[Saved data entries]
[Start of Attachment]
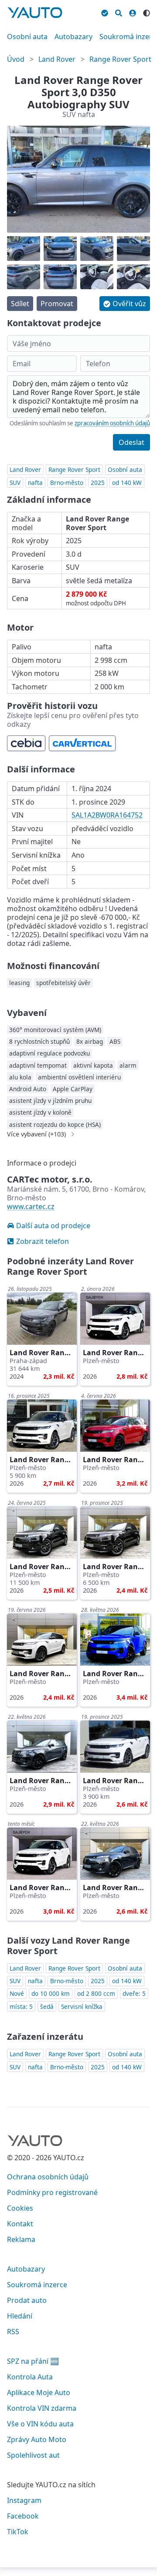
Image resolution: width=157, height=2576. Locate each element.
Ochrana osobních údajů (48, 2177)
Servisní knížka (81, 2006)
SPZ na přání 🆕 (33, 2361)
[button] (124, 303)
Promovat (57, 303)
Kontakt (20, 2224)
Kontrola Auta (30, 2377)
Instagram (24, 2500)
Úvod (15, 59)
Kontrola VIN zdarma (41, 2408)
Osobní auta (27, 36)
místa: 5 (21, 2006)
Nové (17, 1993)
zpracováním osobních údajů (112, 423)
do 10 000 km (50, 1993)
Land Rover (56, 59)
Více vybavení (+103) (36, 1134)
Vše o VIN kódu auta (40, 2424)
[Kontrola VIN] (105, 12)
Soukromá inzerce (37, 2284)
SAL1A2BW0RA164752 (107, 815)
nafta (35, 482)
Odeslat (131, 442)
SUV (15, 482)
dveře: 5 (134, 1993)
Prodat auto (27, 2300)
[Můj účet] (133, 12)
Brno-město (66, 482)
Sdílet (20, 303)
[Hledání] (119, 12)
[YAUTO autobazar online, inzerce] (34, 12)
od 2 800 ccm (96, 1993)
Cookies (20, 2208)
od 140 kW (127, 482)
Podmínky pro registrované (52, 2192)
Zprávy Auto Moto (36, 2439)
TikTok (17, 2531)
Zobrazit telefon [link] (42, 1241)
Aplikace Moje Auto (38, 2392)
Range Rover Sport (120, 59)
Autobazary (73, 36)
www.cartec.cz (31, 1206)
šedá (47, 2006)
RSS (13, 2331)
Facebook (23, 2516)
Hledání (19, 2316)
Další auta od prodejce (53, 1225)
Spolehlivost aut (33, 2455)
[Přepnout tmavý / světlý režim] (146, 11)
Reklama (21, 2239)
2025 (98, 482)
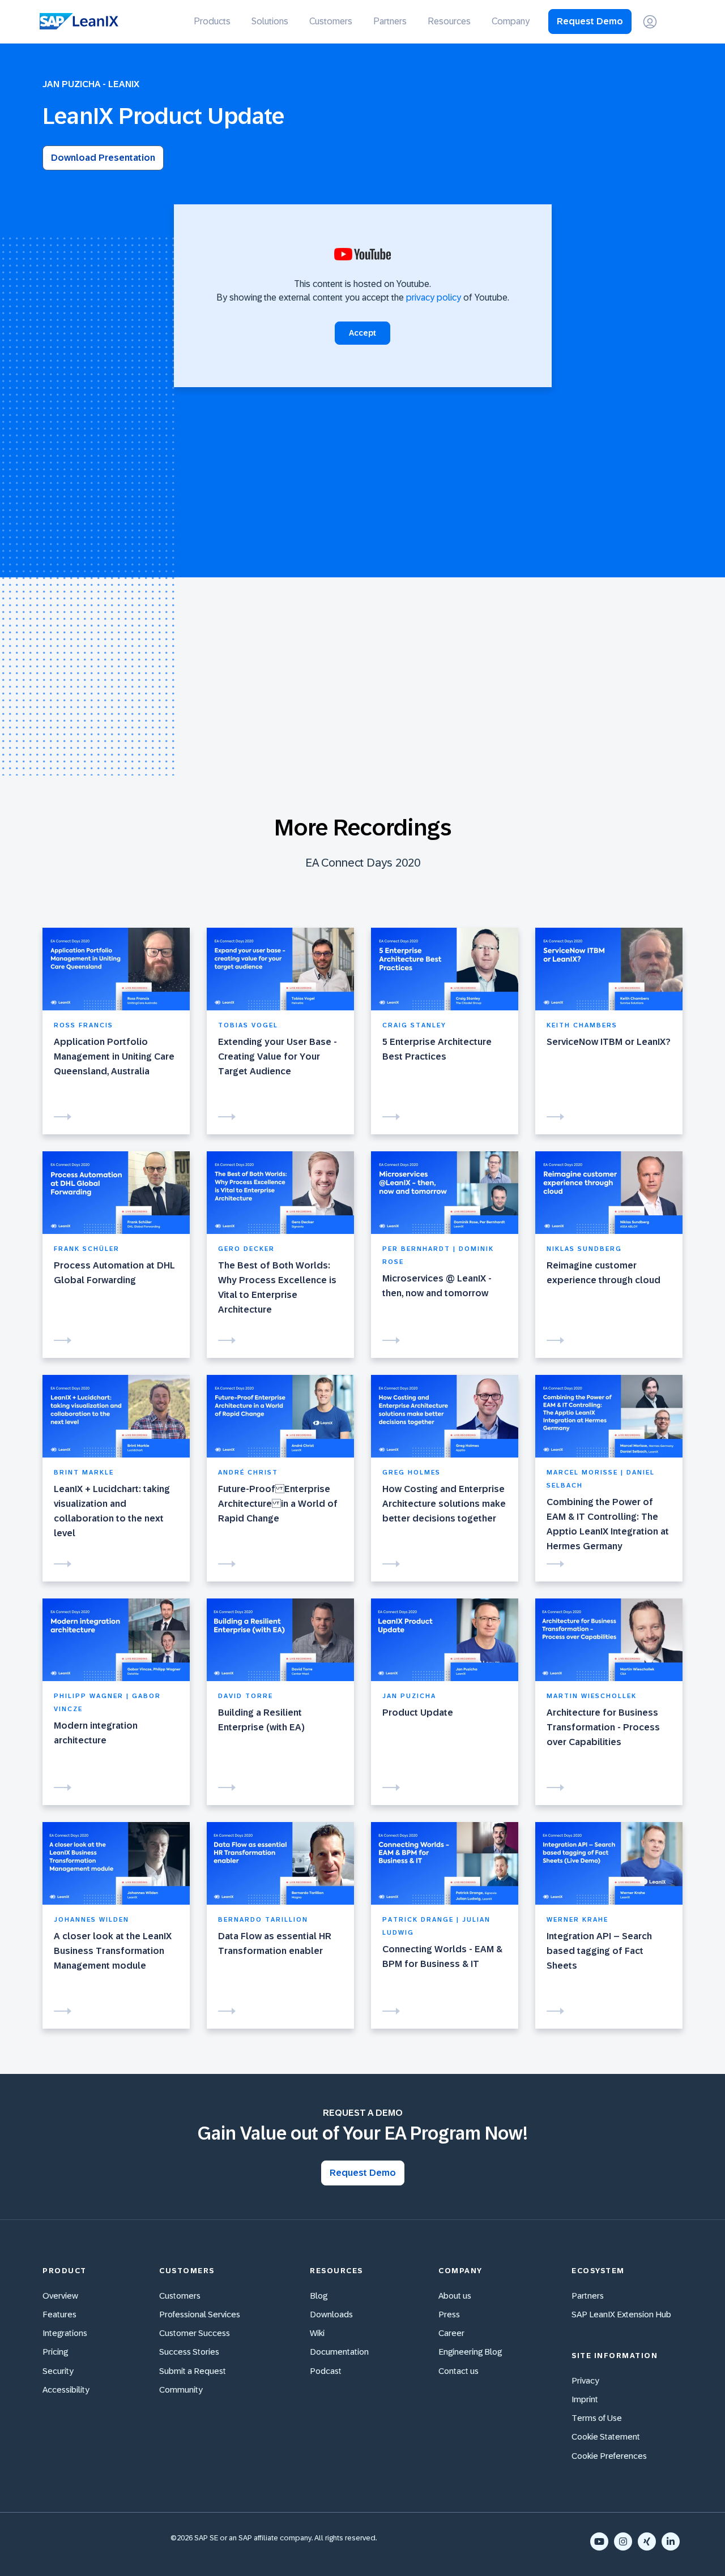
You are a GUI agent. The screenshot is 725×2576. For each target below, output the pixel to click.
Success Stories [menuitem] (189, 2351)
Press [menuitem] (449, 2314)
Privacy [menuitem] (585, 2380)
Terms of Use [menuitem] (597, 2418)
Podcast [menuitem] (326, 2371)
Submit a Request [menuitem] (192, 2371)
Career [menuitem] (451, 2333)
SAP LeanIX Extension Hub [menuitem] (621, 2314)
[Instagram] (623, 2541)
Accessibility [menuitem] (65, 2389)
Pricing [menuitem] (55, 2351)
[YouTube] (599, 2541)
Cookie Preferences (609, 2456)
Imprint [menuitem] (585, 2399)
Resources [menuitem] (449, 21)
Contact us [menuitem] (458, 2371)
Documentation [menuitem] (339, 2351)
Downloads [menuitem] (331, 2314)
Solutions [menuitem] (269, 21)
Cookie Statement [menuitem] (606, 2436)
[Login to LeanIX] (650, 22)
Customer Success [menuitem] (194, 2333)
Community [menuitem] (181, 2389)
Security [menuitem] (58, 2371)
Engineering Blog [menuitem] (470, 2351)
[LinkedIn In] (671, 2541)
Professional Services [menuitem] (199, 2314)
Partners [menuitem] (390, 21)
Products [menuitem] (212, 21)
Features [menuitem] (59, 2314)
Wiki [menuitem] (317, 2333)
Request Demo (590, 21)
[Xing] (647, 2541)
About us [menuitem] (454, 2295)
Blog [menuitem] (318, 2295)
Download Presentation (103, 157)
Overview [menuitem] (60, 2295)
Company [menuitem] (511, 21)
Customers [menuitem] (330, 21)
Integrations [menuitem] (64, 2333)
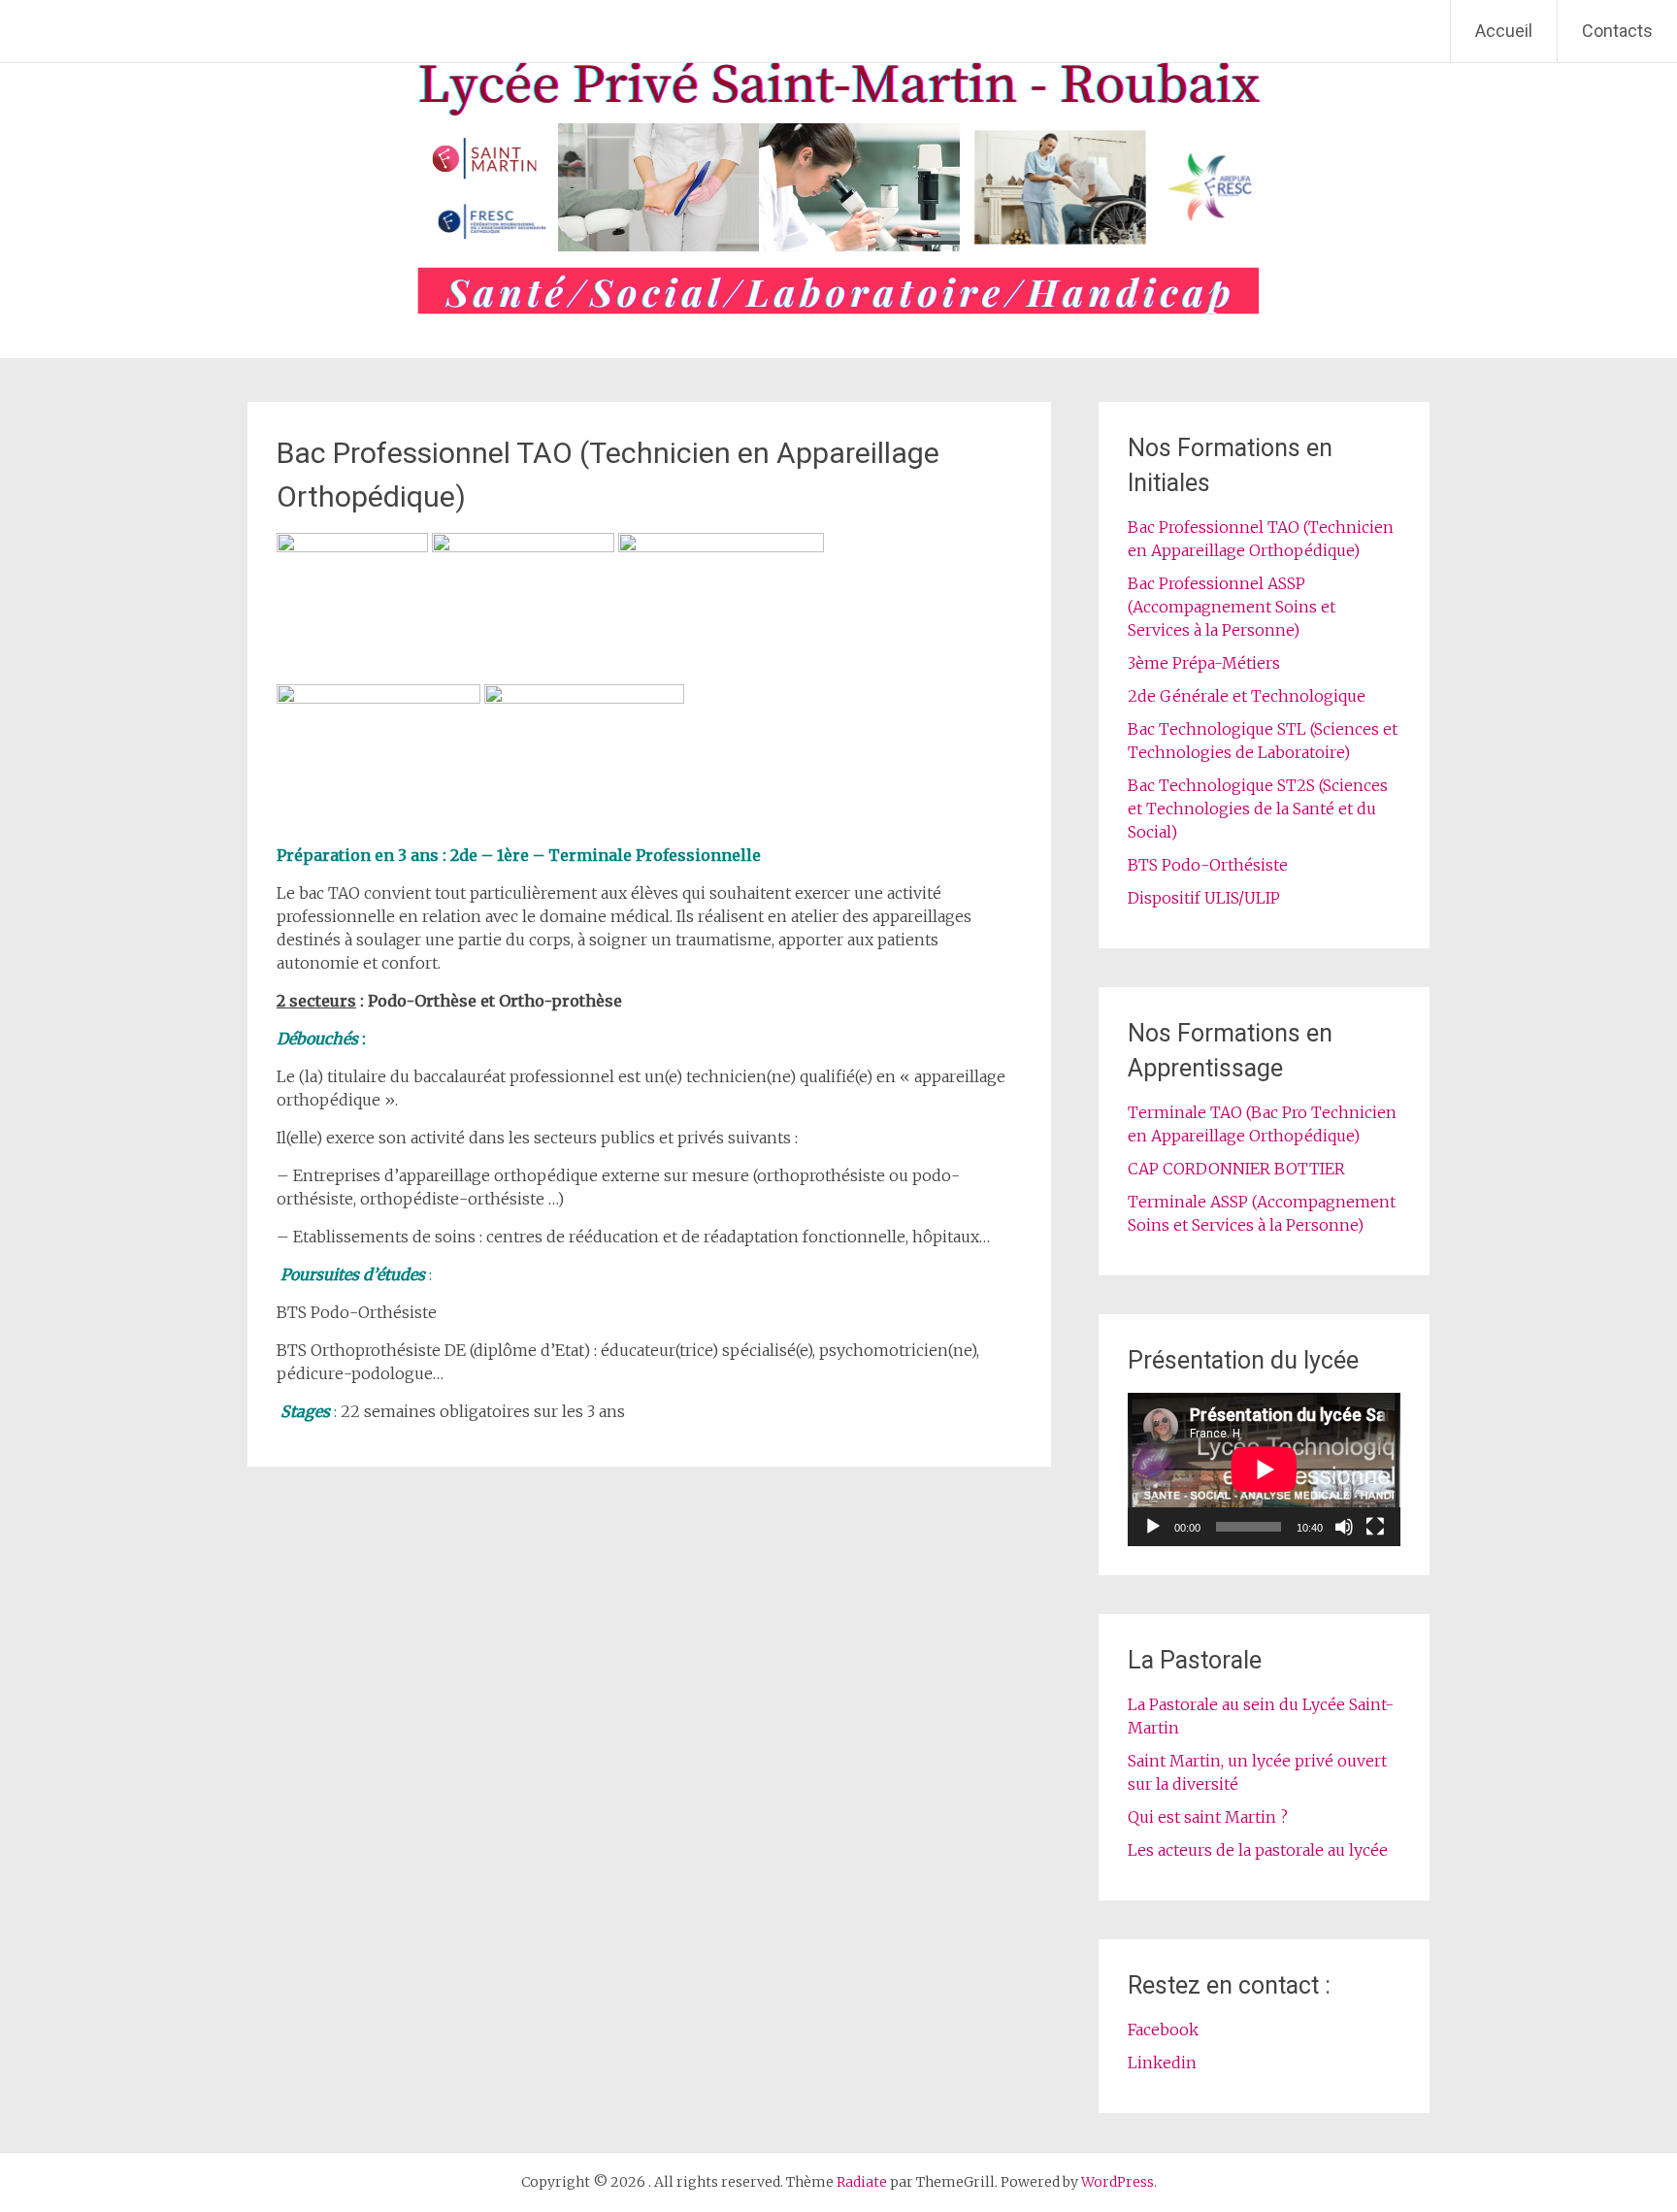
[End of Attachment]
TASK DETAILS: Considering the records above, how many lines hold "Success"? Please answer with only the number.

EXERCISE RESPONSE: 2